The Great Eat Club Steakhouse Paradox was observed. Although our steakhouse dinners are among our most popular, they show off the restaurants to least advantage. It is very difficult to serve perfect steaks to sixty people all at the same time. And Mr. John's didn't, in more ways than one. Very good, but not as good as at a table for four on a normal night.

Tonight they served one table at a time. That's absolutely the best way to do it. Unless you asked the people who got served last. That table was adjacent to the one where I had my steak course. Its occupants--with whom I'd begun the meal--were giving me the not-entirely-joking hairy eyeball as they sat there waiting while my current table was finishing. I can't blame them.

Bobby Hebert and Mr. John's owners.

There was hardly an empty chair in the place, but owners Rodney "Smilie" Salvaggio, Desi Vega, and Paul Varisco and The Milestones (I can't help but add the name of his 1960s band when I hear Paul's name) managed to find room for Bobby Hebert and his beautiful wife, who dined privately in the bar until I came over to jive at them. I told them what Coors Light and making love in a canoe have in common to get the laugh you see in the photo. (Look the joke up on the web for the punchline, which is below the standards of this website.)

Lloyd and Joel English.

A major item on my agenda tonight was to spend some time with two people I've wanted to speak with for years. Lloyd and Joel English were the owners of Restaurant Mandich for forty-six years. Mandich was on the corner of St. Claude and Louisa in the Bywater--although the neighborhood wasn't called that when it first opened in the 1920s. Two feet of Katrina flooding did the place in, and the Englishes decided that was the perfect moment to retire. Lloyd made it very clear tonight that decision was final, as well as welcome. They sold the building, and it's now a small grocery store.

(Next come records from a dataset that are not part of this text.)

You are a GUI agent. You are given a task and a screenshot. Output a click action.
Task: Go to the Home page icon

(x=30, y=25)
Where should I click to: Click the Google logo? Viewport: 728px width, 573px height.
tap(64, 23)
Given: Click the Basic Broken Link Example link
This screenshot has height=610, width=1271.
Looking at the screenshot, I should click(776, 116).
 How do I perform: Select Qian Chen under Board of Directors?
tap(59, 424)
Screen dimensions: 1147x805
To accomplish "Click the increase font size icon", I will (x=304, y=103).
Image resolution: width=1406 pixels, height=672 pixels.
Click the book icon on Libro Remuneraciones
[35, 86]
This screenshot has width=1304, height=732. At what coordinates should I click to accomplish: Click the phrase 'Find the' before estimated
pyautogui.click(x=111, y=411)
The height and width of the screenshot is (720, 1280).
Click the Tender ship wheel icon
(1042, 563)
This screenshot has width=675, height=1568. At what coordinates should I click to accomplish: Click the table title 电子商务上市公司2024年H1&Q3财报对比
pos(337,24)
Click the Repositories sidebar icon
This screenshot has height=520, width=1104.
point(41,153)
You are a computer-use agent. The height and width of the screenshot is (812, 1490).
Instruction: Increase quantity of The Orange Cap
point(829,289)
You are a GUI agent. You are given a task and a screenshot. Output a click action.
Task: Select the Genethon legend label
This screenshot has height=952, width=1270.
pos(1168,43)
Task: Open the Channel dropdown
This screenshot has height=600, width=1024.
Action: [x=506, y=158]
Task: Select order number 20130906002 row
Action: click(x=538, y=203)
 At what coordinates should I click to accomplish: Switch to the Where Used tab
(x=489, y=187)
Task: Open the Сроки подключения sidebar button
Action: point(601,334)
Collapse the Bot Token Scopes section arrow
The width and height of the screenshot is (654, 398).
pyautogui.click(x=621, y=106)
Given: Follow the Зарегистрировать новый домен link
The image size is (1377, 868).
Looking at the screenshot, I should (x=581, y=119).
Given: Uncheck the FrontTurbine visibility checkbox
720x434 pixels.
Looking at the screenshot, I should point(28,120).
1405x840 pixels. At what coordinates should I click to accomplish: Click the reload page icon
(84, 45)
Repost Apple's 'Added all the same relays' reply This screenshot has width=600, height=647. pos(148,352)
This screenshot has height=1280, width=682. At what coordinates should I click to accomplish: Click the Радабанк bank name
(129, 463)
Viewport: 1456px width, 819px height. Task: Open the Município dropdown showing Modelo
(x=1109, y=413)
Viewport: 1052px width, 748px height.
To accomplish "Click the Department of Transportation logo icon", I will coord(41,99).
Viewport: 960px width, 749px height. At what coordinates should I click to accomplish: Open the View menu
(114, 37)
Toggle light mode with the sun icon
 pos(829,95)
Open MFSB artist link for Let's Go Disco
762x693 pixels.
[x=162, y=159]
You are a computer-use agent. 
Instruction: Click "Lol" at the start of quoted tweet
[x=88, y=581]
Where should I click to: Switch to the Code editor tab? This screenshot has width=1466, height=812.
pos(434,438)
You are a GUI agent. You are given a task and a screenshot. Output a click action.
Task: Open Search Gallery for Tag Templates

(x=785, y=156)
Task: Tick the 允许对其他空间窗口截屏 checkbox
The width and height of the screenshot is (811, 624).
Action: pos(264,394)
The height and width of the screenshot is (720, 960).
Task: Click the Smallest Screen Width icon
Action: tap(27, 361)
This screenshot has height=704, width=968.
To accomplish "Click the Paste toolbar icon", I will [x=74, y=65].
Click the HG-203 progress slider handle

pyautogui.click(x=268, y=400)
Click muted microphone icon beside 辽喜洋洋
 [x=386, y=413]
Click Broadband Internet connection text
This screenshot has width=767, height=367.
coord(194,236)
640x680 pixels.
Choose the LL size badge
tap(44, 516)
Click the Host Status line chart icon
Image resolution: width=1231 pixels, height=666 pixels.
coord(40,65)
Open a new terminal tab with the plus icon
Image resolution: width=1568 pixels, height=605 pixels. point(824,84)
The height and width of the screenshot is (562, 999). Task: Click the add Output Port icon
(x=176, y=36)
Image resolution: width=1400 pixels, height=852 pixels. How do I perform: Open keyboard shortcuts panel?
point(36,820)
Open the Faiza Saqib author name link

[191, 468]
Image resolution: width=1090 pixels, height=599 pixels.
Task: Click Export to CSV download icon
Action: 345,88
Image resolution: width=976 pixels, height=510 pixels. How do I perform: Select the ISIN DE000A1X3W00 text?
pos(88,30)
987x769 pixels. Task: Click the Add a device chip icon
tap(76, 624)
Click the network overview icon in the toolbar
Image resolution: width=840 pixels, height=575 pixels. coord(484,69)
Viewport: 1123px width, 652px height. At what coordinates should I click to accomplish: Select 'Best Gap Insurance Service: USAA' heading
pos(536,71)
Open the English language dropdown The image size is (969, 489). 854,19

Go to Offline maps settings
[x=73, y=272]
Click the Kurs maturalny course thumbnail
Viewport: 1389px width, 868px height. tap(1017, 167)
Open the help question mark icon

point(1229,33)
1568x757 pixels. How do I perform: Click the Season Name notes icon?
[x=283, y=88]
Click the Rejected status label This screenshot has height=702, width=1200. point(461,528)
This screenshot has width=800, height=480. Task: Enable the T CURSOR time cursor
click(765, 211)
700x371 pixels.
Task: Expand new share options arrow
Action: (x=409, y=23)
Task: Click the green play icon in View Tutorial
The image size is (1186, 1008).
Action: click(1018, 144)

My first review of Mandich was in the premiere issue of The New Orleans Menu, on January 3, 1977. I could have adjusted the prices and reissued that review with no other changes for the following twenty-eight years, and it would have remained accurate. Lloyd was always there in the bar, talking with his many regular customers. Joel did most of the cooking. With the two principals in the building at all times, Mandich was one of the most consistent restaurants in town. And very good, at that.

Lloyd filled in a lot of gaps in my knowledge of the restaurant's history. I needed that, because it's a key review in the Lost Restaurants of New Orleans I'm writing with Peggy Scott Laborde. What I learned will be in the Extinct Restaurants department of this publication shortly. Charming people, the Englishes. Few restaurateurs of their stripe remain in their former and ever-more-calculated business.

**** Mr. John's Steakhouse. Garden District: 2111 St Charles Ave. 504-679-7697.